Maulid Nabi: Ekspresi Kultural Mencintai Rasulullah SAW

Ilustrasi mencintai sosok Nabi Muhammad SAW / foto NU Online

UINSGD.AC.ID (Humas) — Ekspresi kultural dari umat Islam dalam mencintai Nabi Muhammad saw. sangat universal dan variatif di berbagai wilayah muslim dari masa ke masa. Karenanya, Louis Massignon (1883-1965) pernah berujar bahwa penghidmatan umat Islam terhadap Nabinya berada pada posisi kedua setelah “ritual ibadah penyembahan terhadap Allâh”. Dalam tradisi Muslim, penghormatan terhadap Nabi saw. tidak harus dipertentangkan dengan “penyembahan terhadap Allâh”, tetapi menjadi satu kesatuan utuh sebagai ajaran Islam yang kâffah.

Tradisinya sendiri mewujud dalam berbagai bentuk dari mulai pembacaan sholawat Nabi saw (dengan berbagai liturgi atau susunan redaksi sholawatnya), pembacaan biografi Nabi saw. (dalam bentuk prosa maupun dalam bentuk sya’ir), hingga tabligh akbar dalam memperingati kelahiran Nabi Muhammad saw. Semuanya membentuk tradisi pengkhidmatan terhadap sang Rasul mulia nan agung, Muhammad saw, sebagaimana ditulis oleh Annemarie Schimmel (1922-2003) dalam “Dimensi Mistik dalam Islam” (1975). Ekspresinya ada yang sama sebagai bagian dari “Tradisi Besar” (the great tradition), tetapi ada bagian yang berbeda sebagai “Tradisi Kecil” (the little tradition).
------------
→ TUJUAN
Salin kembali bagian teks tentang Maulid Nabi yang dibuka dengan kata-kata "UINSGD.AC.ID (Humas) —" dan ditutup dengan "Islam yang kâffah.", lalu ganti sebutan "umat Islam" menjadi "kaum Muslim". Data di bawah ini merupakan bahan tersendiri, terpisah dari teks tentang Maulid Nabi.

→ DATA YANG DIBERIKAN
------------
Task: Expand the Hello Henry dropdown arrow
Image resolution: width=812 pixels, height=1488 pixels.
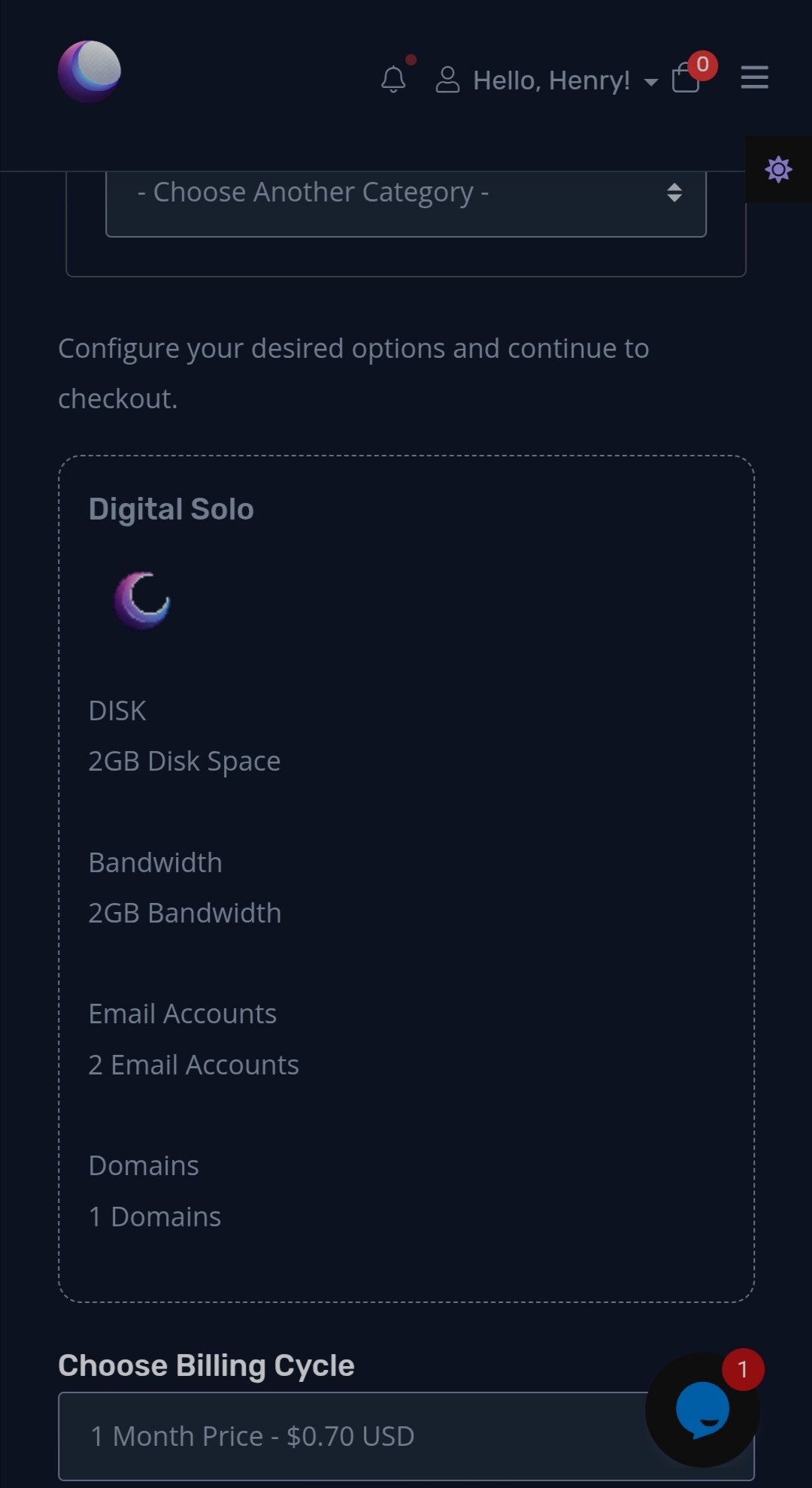Action: pos(650,83)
------------
→ PEMBAHASAN SOAL
UINSGD.AC.ID (Humas) — Ekspresi kultural dari kaum Muslim dalam mencintai Nabi Muhammad saw. sangat universal dan variatif di berbagai wilayah muslim dari masa ke masa. Karenanya, Louis Massignon (1883-1965) pernah berujar bahwa penghidmatan kaum Muslim terhadap Nabinya berada pada posisi kedua setelah “ritual ibadah penyembahan terhadap Allâh”. Dalam tradisi Muslim, penghormatan terhadap Nabi saw. tidak harus dipertentangkan dengan “penyembahan terhadap Allâh”, tetapi menjadi satu kesatuan utuh sebagai ajaran Islam yang kâffah.